◆ **Page text**:
★ ★ ★ ★
I see New Year's Eve (film) as a sequel to Valentine's_Day_(film), with a few actors playing different roles this time around. The introduction to the article claims actors playing different characters this makes it not a sequel, but even if we take this at face value then the film is very definitely a Spiritual successor, a sequel in all but name, and was preceeded by the other film. As such it makes sense to me, and I think it is helpful to the reader and improves the article to use the "preceeded by" field in the infobox.

I wasn't the editor who made the change, but I think it should be retained. I'm sure more than one editor will make this change in good faith as this article develops. Deleting the "preceeded by" field is a bad idea and asking for an edit war.
If you strongly disagree with including the information and are not trying to cause edit wars you must not delete it but keep the field and put a comment there, warning good faith editors that it is deliberately left out and give them a good reason not to add it back in, such as pointing to an explanation on this Talk page. -- Horkana (talk) 17:43, 30 January 2011 (UTC)

A warning is in place advising editors to see Talk page. Do not delete without discussing here first. If an editor deletes the field ignoring the message and without discussing here first then good faith cannot be presumed and they will be quicly reverted. At the very least the editor should follow the above advice to keep the field but provide a warning comment telling other editor not to add the information back in again.
The preceeded by field is still appropriate and should not be removed without prior discussion. -- Horkana (talk) 00:02, 6 February 2011 (UTC)
I'm so hoping these fields get deleted completely... —Mike Allen 01:13, 6 February 2011 (UTC)
I ask myself "what serves the reader" but I draw the limit at long lists of international broadcasters (it may be useful but this isn't TV Guide). More to the point if an editor is too lazy to even add a warning comment then you cannot expect good faith editors to know something has been deliberately left out. No matter what the text (and probably the intro) will need to mention the preceeding film in some way or another. -- Horkana (talk) 01:36, 6 February 2011 (UTC)
From the discussion at Template_talk:Infobox_film it looks like those fields will be gone soon. It may not give the same semantic machine readable meaning but prose is generally preferably anyhow so it's all good.
I'm going to wait until it is officially deprecated and no longer visible before I remove it though. -- Horkana (talk) 03:01, 20 February 2011 (UTC)

Word of advice, to Horkana...
★ ★ ★ ★
◆ **Provided data**:
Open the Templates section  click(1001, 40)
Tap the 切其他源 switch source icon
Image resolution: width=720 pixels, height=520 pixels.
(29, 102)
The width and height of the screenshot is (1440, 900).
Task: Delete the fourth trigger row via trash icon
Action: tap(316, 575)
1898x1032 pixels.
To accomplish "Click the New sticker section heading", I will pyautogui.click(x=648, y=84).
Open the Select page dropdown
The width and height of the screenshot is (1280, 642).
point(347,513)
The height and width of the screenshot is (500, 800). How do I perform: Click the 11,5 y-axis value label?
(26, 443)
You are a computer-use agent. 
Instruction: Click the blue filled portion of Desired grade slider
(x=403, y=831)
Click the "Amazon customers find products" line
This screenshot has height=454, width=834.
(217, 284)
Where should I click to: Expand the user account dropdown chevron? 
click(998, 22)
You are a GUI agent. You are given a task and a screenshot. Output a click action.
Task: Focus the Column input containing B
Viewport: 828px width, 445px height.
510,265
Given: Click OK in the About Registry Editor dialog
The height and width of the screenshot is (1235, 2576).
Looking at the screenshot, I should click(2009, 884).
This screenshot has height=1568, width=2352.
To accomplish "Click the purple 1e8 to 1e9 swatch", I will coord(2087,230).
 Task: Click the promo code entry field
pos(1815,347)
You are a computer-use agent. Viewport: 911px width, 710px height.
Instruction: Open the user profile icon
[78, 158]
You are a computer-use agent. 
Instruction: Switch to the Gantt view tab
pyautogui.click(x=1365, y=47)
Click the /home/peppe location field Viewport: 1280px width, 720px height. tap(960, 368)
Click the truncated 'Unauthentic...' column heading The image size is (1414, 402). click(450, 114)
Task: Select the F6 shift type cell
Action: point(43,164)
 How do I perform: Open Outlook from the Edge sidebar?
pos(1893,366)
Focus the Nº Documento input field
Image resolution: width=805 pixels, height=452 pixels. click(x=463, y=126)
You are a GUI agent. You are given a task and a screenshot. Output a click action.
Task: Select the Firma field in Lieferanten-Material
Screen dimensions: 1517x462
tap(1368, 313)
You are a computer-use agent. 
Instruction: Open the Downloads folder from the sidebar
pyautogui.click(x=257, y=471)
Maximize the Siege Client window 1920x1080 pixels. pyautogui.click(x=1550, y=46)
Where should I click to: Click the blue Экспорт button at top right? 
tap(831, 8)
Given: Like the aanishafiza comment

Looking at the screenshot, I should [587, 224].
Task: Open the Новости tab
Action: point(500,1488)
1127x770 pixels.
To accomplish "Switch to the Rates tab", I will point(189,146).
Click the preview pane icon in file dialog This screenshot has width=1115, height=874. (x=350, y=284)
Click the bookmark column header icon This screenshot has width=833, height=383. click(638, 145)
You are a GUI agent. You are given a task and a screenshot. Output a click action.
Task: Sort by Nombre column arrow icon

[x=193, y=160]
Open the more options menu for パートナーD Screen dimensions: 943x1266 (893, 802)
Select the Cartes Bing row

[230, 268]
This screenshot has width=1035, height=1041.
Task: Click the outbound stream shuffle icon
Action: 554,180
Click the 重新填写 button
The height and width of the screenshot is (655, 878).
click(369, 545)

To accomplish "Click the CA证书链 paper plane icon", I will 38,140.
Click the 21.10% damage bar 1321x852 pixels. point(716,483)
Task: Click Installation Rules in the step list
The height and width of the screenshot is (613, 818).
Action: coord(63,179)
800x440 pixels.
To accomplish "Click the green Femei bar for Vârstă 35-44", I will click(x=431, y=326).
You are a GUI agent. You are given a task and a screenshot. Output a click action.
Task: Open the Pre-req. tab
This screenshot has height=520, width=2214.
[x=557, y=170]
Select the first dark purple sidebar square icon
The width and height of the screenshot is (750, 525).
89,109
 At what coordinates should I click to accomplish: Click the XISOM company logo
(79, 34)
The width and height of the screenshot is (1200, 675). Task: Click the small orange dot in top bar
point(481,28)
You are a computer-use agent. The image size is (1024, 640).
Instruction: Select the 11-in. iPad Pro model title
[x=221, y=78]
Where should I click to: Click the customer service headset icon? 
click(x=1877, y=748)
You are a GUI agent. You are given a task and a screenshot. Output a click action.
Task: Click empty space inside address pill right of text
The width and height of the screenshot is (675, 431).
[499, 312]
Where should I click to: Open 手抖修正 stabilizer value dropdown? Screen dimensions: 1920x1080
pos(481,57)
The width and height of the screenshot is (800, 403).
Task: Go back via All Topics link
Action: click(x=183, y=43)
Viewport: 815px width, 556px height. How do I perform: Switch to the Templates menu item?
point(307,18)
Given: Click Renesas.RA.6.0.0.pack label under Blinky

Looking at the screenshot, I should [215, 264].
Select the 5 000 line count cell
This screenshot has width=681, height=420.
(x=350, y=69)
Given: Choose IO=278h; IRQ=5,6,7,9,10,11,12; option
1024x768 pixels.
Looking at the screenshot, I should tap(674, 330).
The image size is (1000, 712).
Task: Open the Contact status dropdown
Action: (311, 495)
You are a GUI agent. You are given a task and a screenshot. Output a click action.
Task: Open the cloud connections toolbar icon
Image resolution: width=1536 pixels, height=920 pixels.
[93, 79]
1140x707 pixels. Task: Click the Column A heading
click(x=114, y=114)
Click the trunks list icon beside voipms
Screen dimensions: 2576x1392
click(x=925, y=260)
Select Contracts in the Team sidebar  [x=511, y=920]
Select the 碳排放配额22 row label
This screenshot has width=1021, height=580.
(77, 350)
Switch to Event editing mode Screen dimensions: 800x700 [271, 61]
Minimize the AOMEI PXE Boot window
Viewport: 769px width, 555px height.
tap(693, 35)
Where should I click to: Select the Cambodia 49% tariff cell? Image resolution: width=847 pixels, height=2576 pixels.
★ ★ ★ ★
◆ **Exercise aim**: Pick up the talk-page discussion about the New Year's Eve film infobox from its last line and carry it on. The records aren't needed for this.

◆ **Final answer**:
I suggest you actually read some of the source links. You want to be the almighty who knows exactly what's right, so should actually be aware of what you're linking to. Where is Sara Paxton even mentioned? Why remove the legit character descriptions of certain characters (sourced from Hollywood Reporter or Variety), and yet keep character names that are entirely unsourced? Where has it been said that Sienna Miller plays a photographer, for example?

It's ridiculous to so swiftly undo my changes when I actually put some research and effort into them. The decisions you've decided to keep are lazily sourced, mostly fictitious, and it's pretty strange.

If you want to run the page, at least do it correctly. — Preceding unsigned comment added by Maxpower03 (talkcontribs) 01:15, 20 February 2011 (UTC)

Try to avoid personal comments.
Provide edit summaries. That I expect editors to follow the WP:SIMPLE rules is nothing more than asking them to show good faith WP:AGF. That you did not provide edit summaries is a big problem.
Try to make small edits. That way your changes will be clear. That made your edits more difficult. By trying to make a lot of changes in one big edit it was not clear what you were doing.
It eventually became clear that you were adding two articles from The Hollywood Reporter by Boris Kits. The second article was better but the earlier article was like many others very speculative, actors were "in talks" or there were plans. You did not use named references, instead you repeatead the same reference over and over. Your references did not provide date or author details. You reverted my carefully formatted citations replacing them with references of less detail. You added character descriptions but strangely put your references before the descriptions, leaving it unclear where those descriptions had come from.
My edits were hardly perfect but your edits were also flawed in other ways. I made a serious good faith effort to incorporate the best parts of your edits. I may not have gotten all the good bits, but when I madea revert you ignored it completely and reapplied the exact same edit with a brief description instead of trying to make it clearer.
I may have been a little strict but if we get an adminstrator involved they will be only more strict, require edits summaries, smaller edits, and discussions over every small point. That is even more than I'm asking you. Making small edits and providing summaries is easier in the long ru so please follow the WP:SIMPLE rules. -- Horkana (talk) 02:47, 20 February 2011 (UTC)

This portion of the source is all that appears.